Aim of the task:
Reproduce the records below exactly, but only between the lines holding "Accept All Cookies (1798, 1957)" and "Strictly Necessary Cookies (1687, 1957)", inclusive.

Dataset entries:
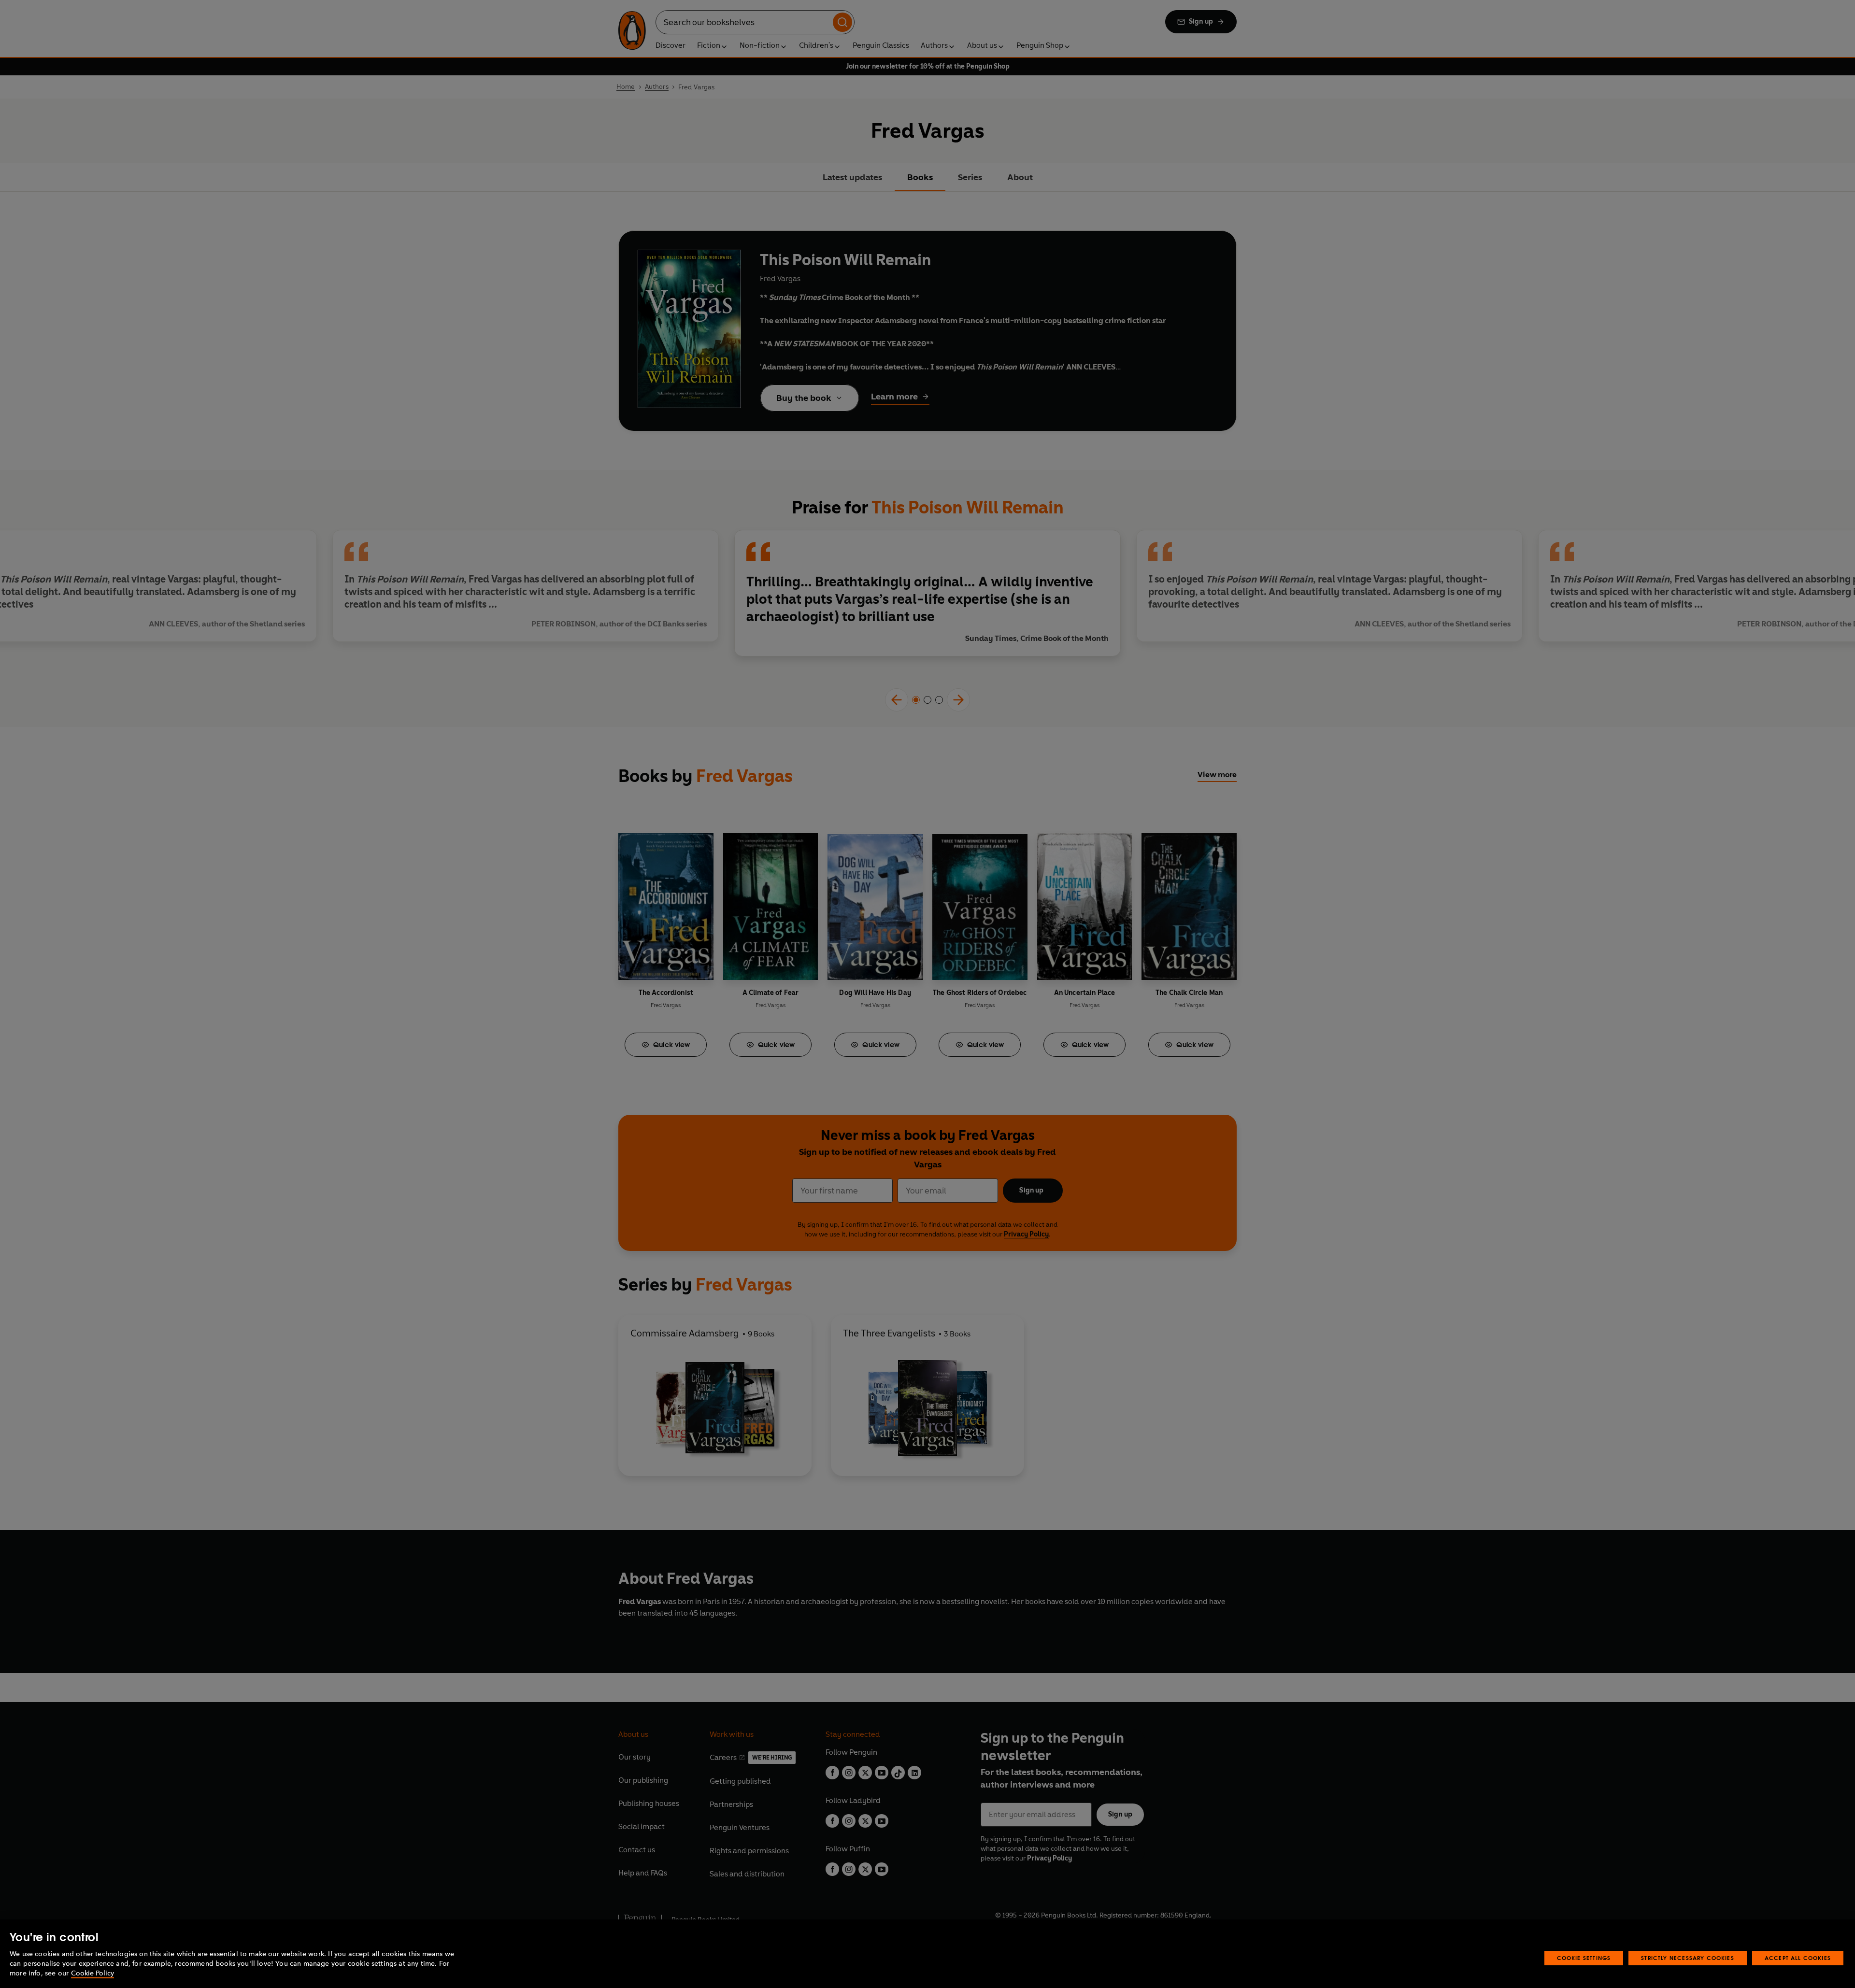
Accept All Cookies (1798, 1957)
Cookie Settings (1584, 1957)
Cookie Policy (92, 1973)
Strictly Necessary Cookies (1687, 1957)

---

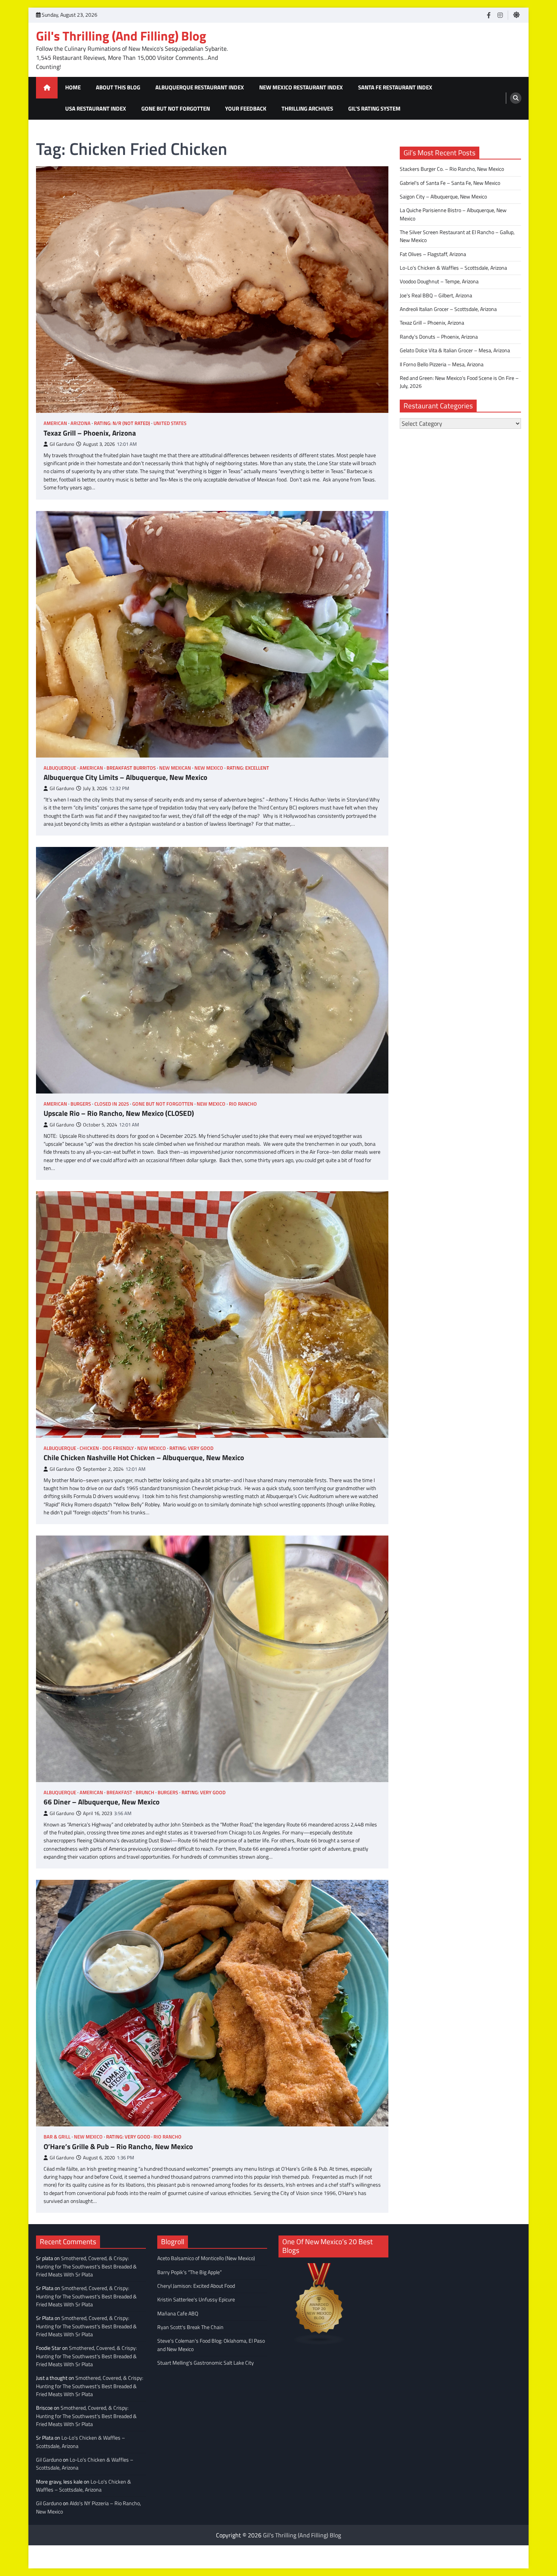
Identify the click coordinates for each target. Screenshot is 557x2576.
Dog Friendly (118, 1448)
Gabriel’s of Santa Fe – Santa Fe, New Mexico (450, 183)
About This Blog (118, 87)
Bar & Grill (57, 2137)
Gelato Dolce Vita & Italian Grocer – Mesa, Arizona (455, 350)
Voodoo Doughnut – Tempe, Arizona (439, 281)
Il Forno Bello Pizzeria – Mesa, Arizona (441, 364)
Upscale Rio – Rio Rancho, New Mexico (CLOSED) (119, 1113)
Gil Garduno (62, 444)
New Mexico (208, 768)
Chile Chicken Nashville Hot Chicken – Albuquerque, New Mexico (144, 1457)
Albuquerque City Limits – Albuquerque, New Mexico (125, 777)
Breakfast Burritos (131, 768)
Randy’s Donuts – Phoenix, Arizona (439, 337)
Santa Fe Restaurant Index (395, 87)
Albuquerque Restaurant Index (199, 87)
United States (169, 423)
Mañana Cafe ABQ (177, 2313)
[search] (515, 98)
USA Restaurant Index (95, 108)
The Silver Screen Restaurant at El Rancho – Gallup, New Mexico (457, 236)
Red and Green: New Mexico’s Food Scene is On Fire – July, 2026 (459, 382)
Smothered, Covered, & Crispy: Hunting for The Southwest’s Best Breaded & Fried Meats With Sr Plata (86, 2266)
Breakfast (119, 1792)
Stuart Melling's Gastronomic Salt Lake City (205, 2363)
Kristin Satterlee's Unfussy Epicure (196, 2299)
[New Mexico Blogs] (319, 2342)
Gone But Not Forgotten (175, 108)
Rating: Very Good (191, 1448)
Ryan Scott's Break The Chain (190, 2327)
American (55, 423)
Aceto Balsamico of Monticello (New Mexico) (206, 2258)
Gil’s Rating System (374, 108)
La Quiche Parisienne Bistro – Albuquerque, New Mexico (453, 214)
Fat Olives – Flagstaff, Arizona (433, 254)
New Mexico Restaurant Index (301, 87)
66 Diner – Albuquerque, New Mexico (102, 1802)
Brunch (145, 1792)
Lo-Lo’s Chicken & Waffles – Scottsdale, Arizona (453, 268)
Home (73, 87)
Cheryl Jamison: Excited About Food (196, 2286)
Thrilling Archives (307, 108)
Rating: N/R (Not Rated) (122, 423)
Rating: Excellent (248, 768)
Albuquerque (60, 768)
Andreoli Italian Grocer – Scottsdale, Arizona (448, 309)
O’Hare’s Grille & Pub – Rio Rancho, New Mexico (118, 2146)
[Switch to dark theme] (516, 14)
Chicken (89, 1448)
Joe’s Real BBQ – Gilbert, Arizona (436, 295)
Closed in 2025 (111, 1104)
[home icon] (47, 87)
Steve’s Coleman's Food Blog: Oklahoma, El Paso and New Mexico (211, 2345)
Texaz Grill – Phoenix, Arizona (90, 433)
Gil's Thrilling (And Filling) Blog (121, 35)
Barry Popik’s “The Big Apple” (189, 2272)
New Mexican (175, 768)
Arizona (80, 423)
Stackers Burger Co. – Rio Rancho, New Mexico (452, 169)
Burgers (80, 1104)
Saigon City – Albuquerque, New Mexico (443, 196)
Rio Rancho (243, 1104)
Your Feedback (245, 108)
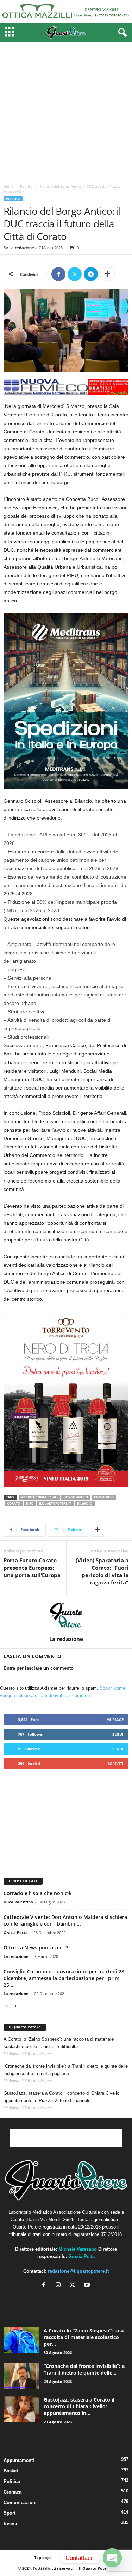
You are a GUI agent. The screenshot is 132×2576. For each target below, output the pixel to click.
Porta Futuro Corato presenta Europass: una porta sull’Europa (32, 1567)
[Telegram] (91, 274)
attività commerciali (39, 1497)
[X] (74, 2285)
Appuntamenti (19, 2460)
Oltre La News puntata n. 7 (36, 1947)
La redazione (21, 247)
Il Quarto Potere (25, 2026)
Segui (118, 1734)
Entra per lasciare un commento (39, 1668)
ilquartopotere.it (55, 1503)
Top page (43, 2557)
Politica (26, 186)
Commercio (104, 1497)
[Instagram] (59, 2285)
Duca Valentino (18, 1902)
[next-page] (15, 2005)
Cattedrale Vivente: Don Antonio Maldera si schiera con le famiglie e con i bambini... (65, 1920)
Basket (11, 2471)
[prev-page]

Result:
Accept All Cookies (1798, 1957)
Cookie Settings (1584, 1957)
Cookie Policy (92, 1973)
Strictly Necessary Cookies (1687, 1957)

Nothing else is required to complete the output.